As you may recall, former White House Counsel Don McGahn had been the recipient of a subpoena ordering him to stop by for a chat with the House Judiciary Committee about his time working with the President. Whether or not he would appear was a bone of contention for a while until a federal judge issued a dramatic proclamation on Monday, stating that “Presidents are not kings” and ordering McGahn to appear.

Well, that lasted for all of three days. By Wednesday evening, that same judge had backed down, allowing a request from the Justice Department to delay the implementation of the ruling until the appeals process has played out. Of course, this doesn’t mean McGahn (and the President) are totally off the hook, but they’ve at least bought a bit of breathing room. (Daily Mail)

The federal judge who ordered former White House counsel Donald McGahn to appear before Congress is temporarily delaying the effect of her ruling.

U.S. District Judge Ketanji Brown Jackson said Wednesday in a brief order that she needs time to consider the legal issues raised by the Trump administration’s Justice Department in seeking a longer halt.

Jackson ruled Monday that McGahn must comply with a subpoena for his testimony from the Democrat-led House Judiciary Committee. She rejected the administration’s argument that the president´s top aides should be shielded from congressional questioning.

The judge initially granted a stay of seven days while she “considered” the requests. Now, however, that has been stretched out to January 3rd, when the appeals court will hear arguments from both sides. At least McGahn’s family Christmas won’t be ruined.

Considering that he originally received the subpoena in April, the White House has done a fairly good job of dragging this out. And if the hearing in January goes their way, this could either be the end of the question or it could push it out much closer to the next election.

Keep in mind what the Judiciary Committee actually wanted to talk to McGahn about. This fight is a holdover from the Russia, Russia, Russia investigation.
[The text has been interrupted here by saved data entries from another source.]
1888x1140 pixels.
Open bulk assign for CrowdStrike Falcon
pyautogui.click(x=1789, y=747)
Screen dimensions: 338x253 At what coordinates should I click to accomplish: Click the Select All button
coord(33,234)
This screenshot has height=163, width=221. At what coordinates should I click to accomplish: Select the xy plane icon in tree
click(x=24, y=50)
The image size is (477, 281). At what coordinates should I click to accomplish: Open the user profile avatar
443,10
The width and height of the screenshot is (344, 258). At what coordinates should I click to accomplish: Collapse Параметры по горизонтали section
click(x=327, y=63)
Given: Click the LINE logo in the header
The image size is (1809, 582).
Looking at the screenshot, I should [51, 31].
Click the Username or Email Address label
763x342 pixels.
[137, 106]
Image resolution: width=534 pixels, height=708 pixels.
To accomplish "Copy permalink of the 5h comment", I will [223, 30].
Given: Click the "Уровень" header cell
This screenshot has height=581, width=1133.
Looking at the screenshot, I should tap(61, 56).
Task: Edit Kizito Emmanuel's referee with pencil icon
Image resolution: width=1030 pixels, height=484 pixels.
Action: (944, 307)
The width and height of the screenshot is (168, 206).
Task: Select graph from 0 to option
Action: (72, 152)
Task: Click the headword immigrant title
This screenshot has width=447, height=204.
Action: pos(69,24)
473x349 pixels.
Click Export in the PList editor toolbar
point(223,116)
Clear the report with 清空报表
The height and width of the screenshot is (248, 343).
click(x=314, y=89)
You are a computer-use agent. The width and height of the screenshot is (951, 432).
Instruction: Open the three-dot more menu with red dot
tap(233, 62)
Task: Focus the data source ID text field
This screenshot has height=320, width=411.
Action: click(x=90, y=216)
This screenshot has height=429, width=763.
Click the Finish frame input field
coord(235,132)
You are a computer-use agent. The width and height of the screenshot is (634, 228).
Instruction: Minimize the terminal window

Democrats on the committee want to question the former counsel to determine if he knows any secrets that could implicate the President in an attempt to obstruct the investigation.

Wait… weren’t we supposed to be done with all of the Russia stuff now, having moved on to the high crime or misdemeanor of Trump placing a phone call to the Ukranian president? Well, perhaps the Democrats are looking for a two-for-one deal.

That doesn’t mean that the final decision on McGahn won’t cast a long shadow, however. How this plays out will have consequences for the ongoing impeachment circus. At issue here is the question of whether or not aides to the President are shielded from revealing details of private conversations they’ve had with the boss or the counsel they offered. Also, whether or not that shielding lasts indefinitely even after they’ve left their positions with the White House.

That sort of privacy has long been assumed to be part of the President’s executive privilege. But does that extend to investigations of potential criminal conduct? That’s the question that will be answered when the dust settles on McGahn’s subpoena. If he’s ordered to show up and testify, that could open the gate for numerous other Trump aides to be called in to talk about all of the Ukraine events. And that’s likely not something President Trump will want to see after we’re in the thick of the final push to next year’s election.